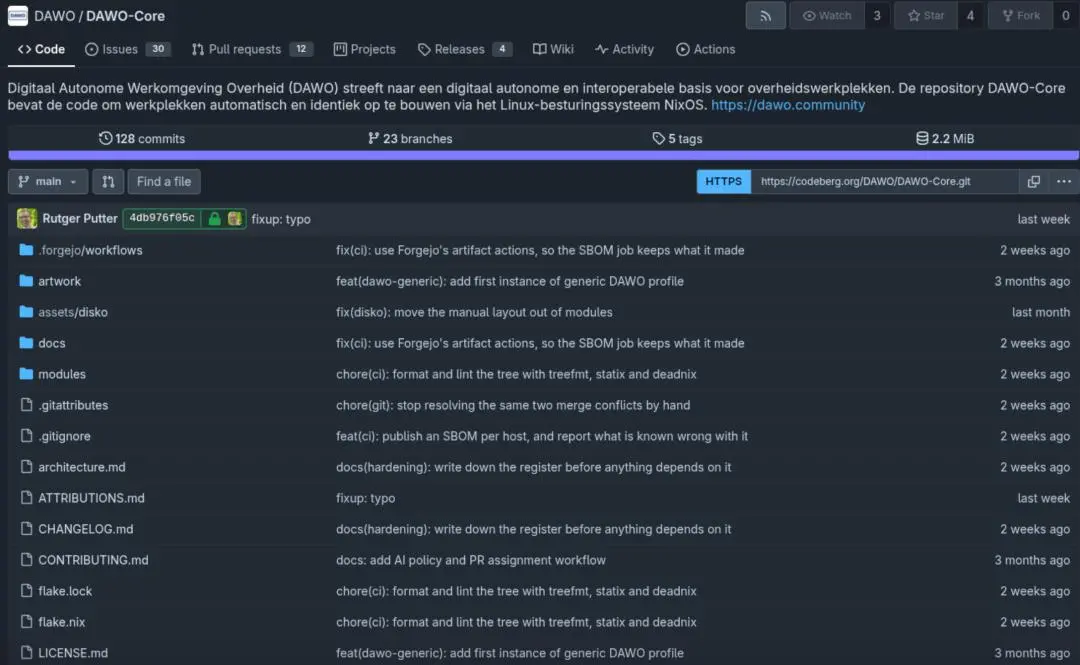Click the clone URL input field
The height and width of the screenshot is (665, 1080).
coord(884,181)
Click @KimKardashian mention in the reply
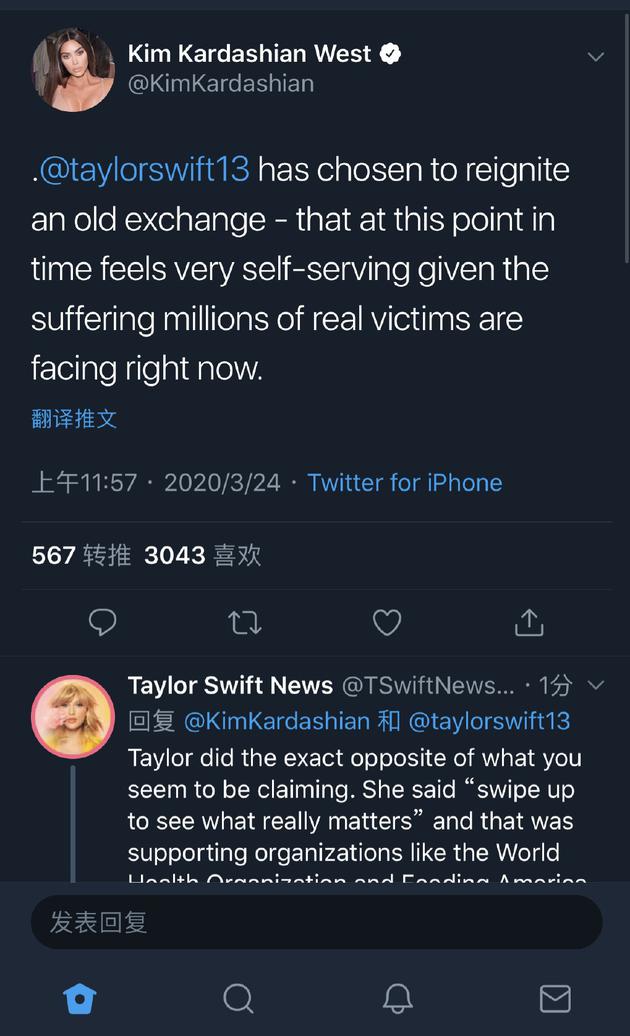The width and height of the screenshot is (630, 1036). pyautogui.click(x=262, y=720)
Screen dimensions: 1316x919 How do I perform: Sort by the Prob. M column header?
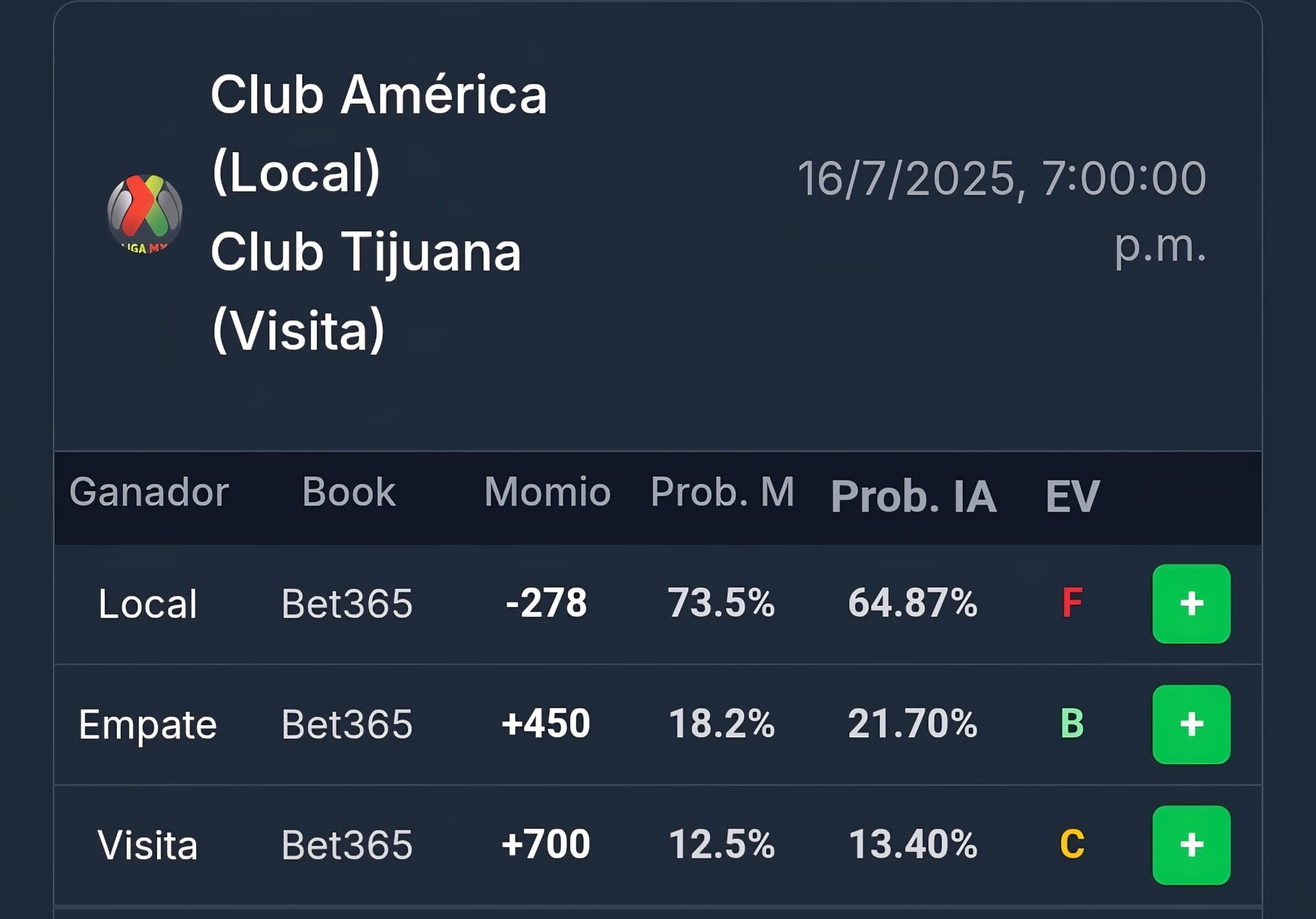[722, 492]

| Action item |
Skip the pictures and write out exactly the lines from the line containing "Screen dimensions: 1316x919" through the end of the listing above.

| Output for this task |
Screen dimensions: 1316x919 How do I perform: Sort by the Prob. M column header?
[722, 492]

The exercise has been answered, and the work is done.